パライバ・トルマリン
パライバトルマリンは鮮やかな色(青~緑)をしており、たいへん人気のある石です。
他のトルマリンとは違い、銅を含有しているため、海を思わせるようなネオンブルー(~グリーン)という素晴らしい色を造りだしています。また、マンガンとの相互作用により紫・赤紫(濃いピンク)色を造り出します。
最初に発見(1987~1989年)されたのはブラジルのパライバ州にあるバターリャ鉱山ですが、現在、鉱床は枯渇しており、その後はナイジェリアやモザンビークでも産出するこがわかったのですが、各国の鉱山で採取されるトルマリンにはそれぞれ特徴がある上、良質なモノが少ないため、希少という理由から現在、非常に価値が上がっています。
パライバトルマリンの評価基準
高い評価を受けるパライバトルマリンは青い色がはっきりとしたターコイズ(トルコ石)をそのまま透明にしたような深いブルーのものです。

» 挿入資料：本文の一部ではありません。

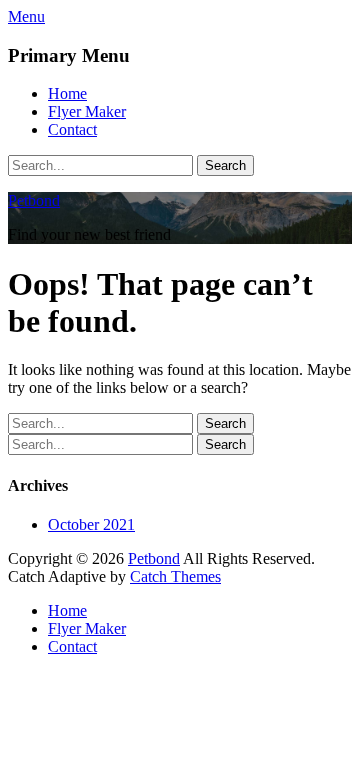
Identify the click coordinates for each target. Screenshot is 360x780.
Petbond (34, 200)
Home (67, 93)
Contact (72, 129)
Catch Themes (175, 576)
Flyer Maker (87, 111)
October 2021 (91, 524)
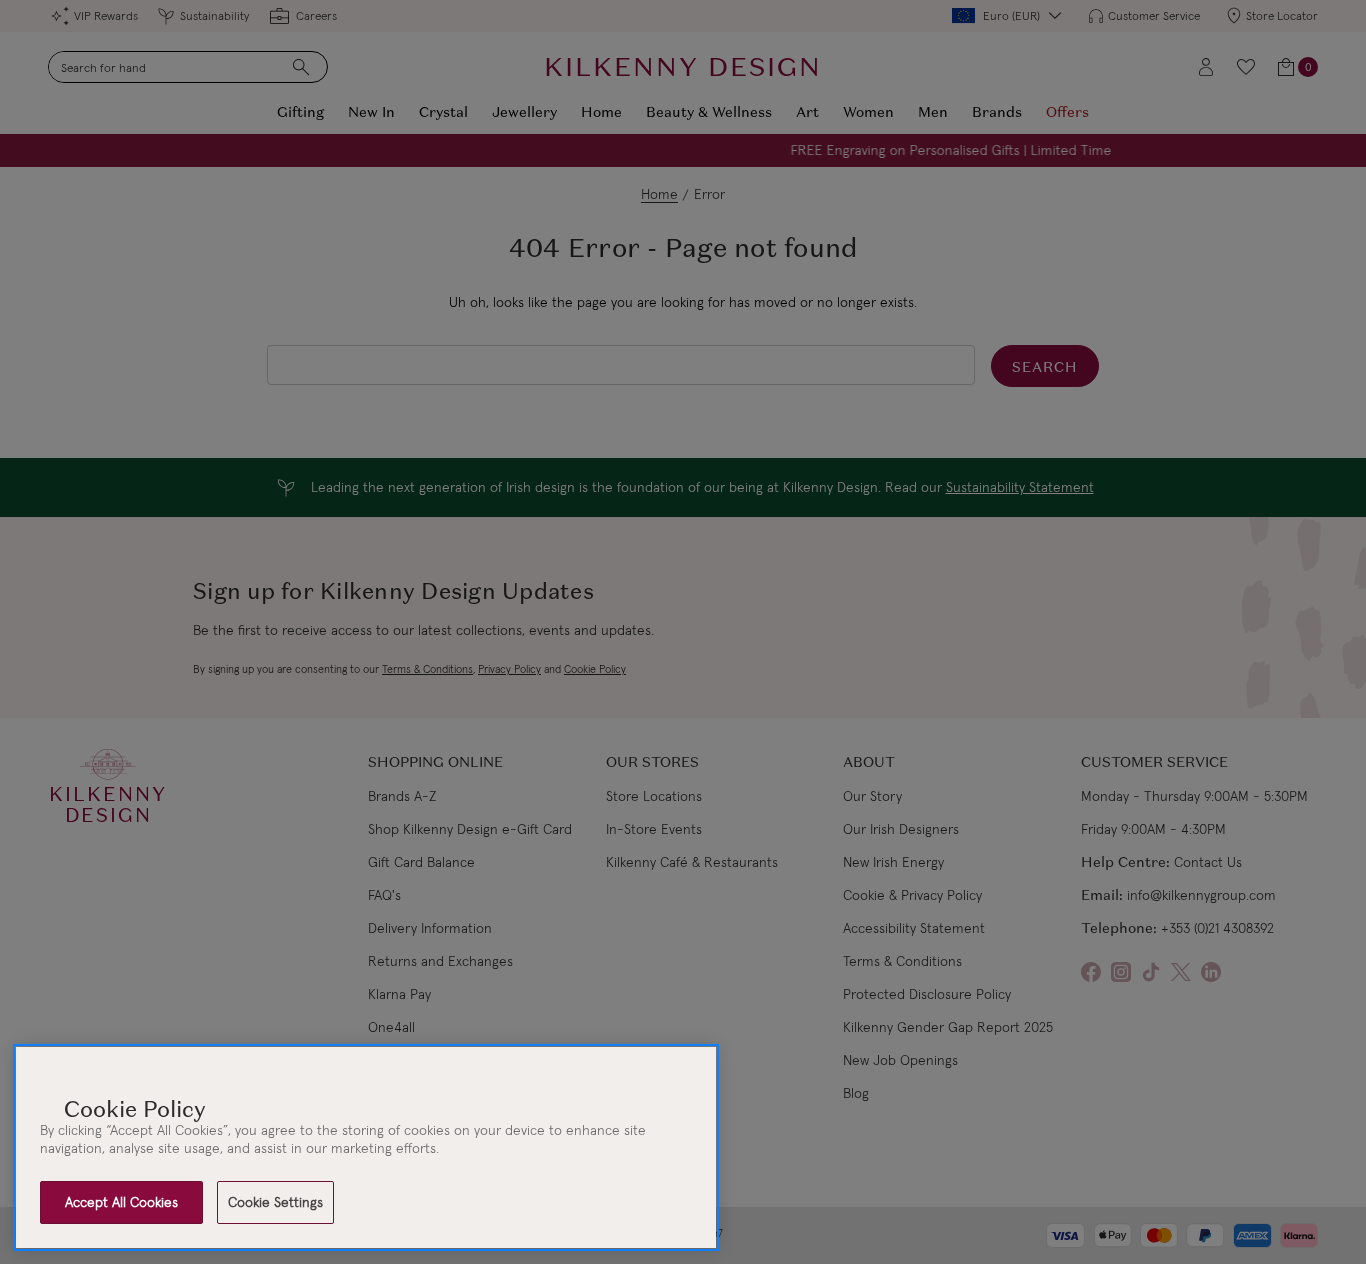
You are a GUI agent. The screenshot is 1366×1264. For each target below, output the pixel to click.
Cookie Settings (275, 1202)
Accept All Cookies (121, 1202)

また、グリーンを含ませたような深いブルーも人気があります。比較的、緑色が強いモノは評価が落ちますが、色の深さや鮮やかさ、透明度など総合的に判断されるため、色だけで判断するのも難しいようです。
パライバトルマリンの基本データ
英語表記 | Paraiba Tourmaline |
和名 | 銅リチア電気石 |
カラー | 緑~青(空色/蛍光青/藍)、紫、赤紫 |
主要産出国 | ブラジル(パライバ州/リオ・グランデ・ド・ノルテ州)、モザンビーク、ナイジェリア |
結晶系 | 三方晶系 |
化学組成 | 複合ホウ桂酸塩 |
鉱物分類 | 珪酸塩(Silicates) |
硬度 | 7.5 |
屈折率 | 1.622~1.641 |
複屈折 | 0.019 |
分散度 | 0.017 |
比重 | 約 3.05 |
銅とマンガンの相互作用
銅とマンガンの相互採用により緑と青・赤紫と色を造り出すパライバトルマリンですが、緑がかった青一色の安価なパライバトルマリンは赤紫のモノが加熱処理されています。下記の画像はモザンビーク産の天然パライバトルマリンルースで加熱処理石です。それでも輝きがあり、とても綺麗です。
▲ 色はあるが、インクルージョンの多いモノ
▲ 透明度は高いが色が薄いモノ
伝説のバターリャ鉱山
パライバトルマリンが最初に発見されたのは1987~1989年(はっきりした年は定かではありません)で、場所はブラジルのパライバ州にあるバターリャ鉱山です。
エイトール・ディマス・バルボーザという人物により発見されました。7年かけて四箇所を探索した結果、新種のトルマリン(パライバトルマリン)の発見に至ったといわれています。
そして、その新種のトルマリン(エルバイト)をリオやサンパウロの宝石商に持ち込みましたが、最初は全く相手にされませんでした。
そこでエイトールさんは1990年に直接、世界へ売り込む作戦をとり、アメリカのアリゾナ州ツーソンショーへ出品しました。
最初100ドルで出品したパライバトルマリンはその美しさから数日で20倍の価格に上がったといわれています。
その後、更にパライバトルマリンの評価が高まったことで、15年以上に渡りバターリャ鉱山を銃で襲撃する連中が後を絶たななくなり、鉱山付近は24時間体制で双眼鏡と銃を持ち監視する体制を整えなければならない状況になったとのことです。
高品質なパライバトルマリンが多く採れたのは1990年代の初め頃です。現在、鉱床は枯渇しています。
備考
パライバトルマリンの色(ネオンブルー ~ グリーン)の美しさは「銅(Cu)と酸化クロム(Cr)との奇跡のコラボ」といったような解説が幾数かの書籍やウェブサイトで見受けられますが、酸化クロムは関係がないという意見もあります。
参考URL:http://plaza.rakuten.co.jp/kazuw01/diary/200906200005/
確かに海外の鉱物・宝石関連の専門書の中で「酸化クロムの含有」について記載している書物に出会ったことはありません。